Fünf Minuten später ging die Türe auf und Rachel trat heraus. Sie trug einen dunkelblauen Jeansrock und ein Bordeaux Oberteil, dass ihre Augen noch wärmer aussehen ließ, als sie es ohnehin schon waren. Innerlich seufzte ich bei ihrem Anblick; sie war schön, wie immer und unversehrt.
„Rachel“, sagte ich ganz einfach, doch sie trat neben mich und sah sich um.
„Wohin?“ Ich konnte mir ein Grinsen nicht verkneifen, da sie unglaublich süß war, wenn sie versuchte, sauer zu sein. Am liebsten hätte ich ihre Hand genommen, sie an mich gezogen und geküsst, doch ich hielt mich zurück.
„Wir müssen den Bus nehmen.“ Ich ging los und sie folgte mir schweigend. Bis zur Bushaltestelle sagte niemand etwas; sie, weil sie schmollte und ich, weil ich ihr die Zeit geben wollte, die sie brauchte. Als wir uns auf eine Bank bei der Bushaltestelle setzten, drehte ich mich leicht in ihre Richtung und sah ihr ins Gesicht, bis sich meinen Blick erwiderte.
„Bitte, sei nicht so gemein“, sagte ich leise und sah ihr tief in die Augen.
„Ich? Gemein?“ Sie zog eine Augenbraue hoch und bohrte mir dann ihren Zeigefinger in die Brust.
„Soll ich dir mal erzählen, wer hier gemein ist?“
„Ich hab mich doch entschuldigt, was soll ich denn noch tun?“
„Du bist mir eine Erklärung schuldig, Mister!“
Zögernd hob ich eine Hand und strich Rachel eine Strähne hinters Ohr – wie sie es immer tat, wenn sie nervös war.
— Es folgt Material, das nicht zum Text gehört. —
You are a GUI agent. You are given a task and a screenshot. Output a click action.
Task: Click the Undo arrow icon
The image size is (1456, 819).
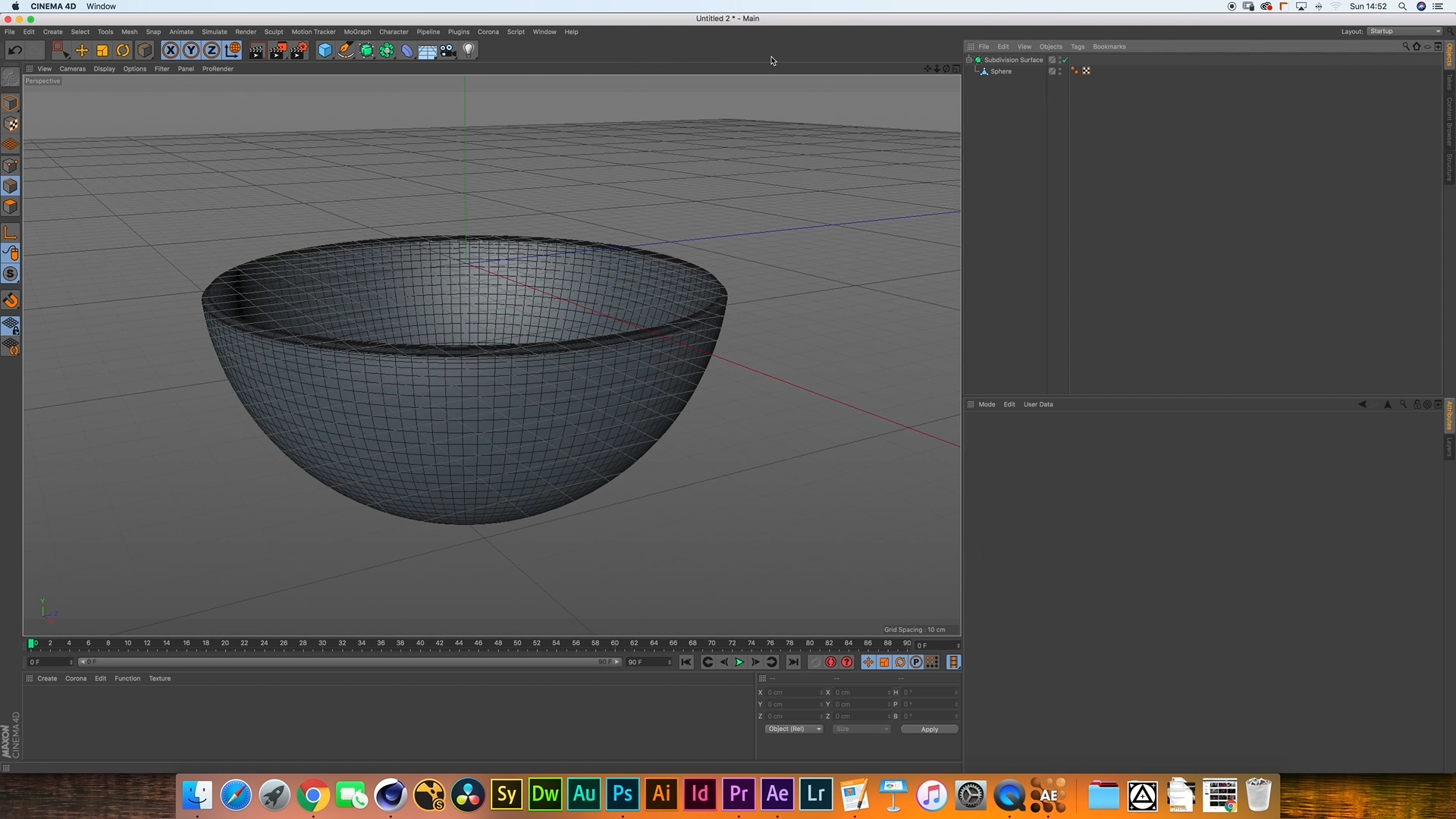pyautogui.click(x=14, y=51)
„Du siehst umwerfend aus, wenn du wütend bist“, murmelte ich und sie hielt inne. Ich wusste, dass ich sie mit solchen kleinen Gesten aus der Fassung brachte und machte auch öfters Gebrauch von diesem Wissen. Sie hielt den Atem an und ich nutzte die Stille aus:
„Meine Eltern haben mich anders erzogen, als es die meisten tun. Ich will ihnen keinen Vorwurf machen, aber ich hielt mich – und meine Familie – immer für etwas Besseres. In der Schule fürchteten sich viele vor mir und ich genoss es.“ Rachels Augen nahmen einen traurigen Ausdruck an und sie schüttelte leicht den Kopf. „Als ich Nott gesehen habe, bin ich irgendwie in mein altes Verhalten zurückgefallen... Weißt du, Rachel, seit ich dich kenne, hab ich mich irgendwie verändert. Ich weiß nicht, warum und ich weiß auch nicht, ob es nur dir gegenüber so ist, aber ich bin gerne mit dir zusammen und wenn ich mit dir zusammen bin, ist nichts gespielt. Mit dir bin ich so und wenn du nicht bei mir bist, vermisse ich dich.“
Rachel sah hoch und unsere Blicke trafen sich. Der lärmende Verkehr, die vorbeigehenden Leute... Das Alles war in diesem Augenblick verschwunden. Ihre warmen, braunen Augen versuchten aus meinem Gesicht zu lesen und ich spürte, wie mein Herz schneller schlug. In diesem Moment schossen wir beide hoch, da ein lautes Hupen zu hören war. Mein alter Kumpel, der Busfahrer, hatte uns ungeduldig fixiert und als ich ihn ansah, warf er die Arme in die Luft.
„Junge! Willst du, dass ich wegen dir heute noch einen Herzinfarkt krieg’? Wenn du nach Hause willst, solltest du dir deine kleine Freundin schnappen und einsteigen!“
„Ja ja, schon gut... Wir kommen“, rief ich, nahm Rachel bei der Hand und zog sie in den Bus.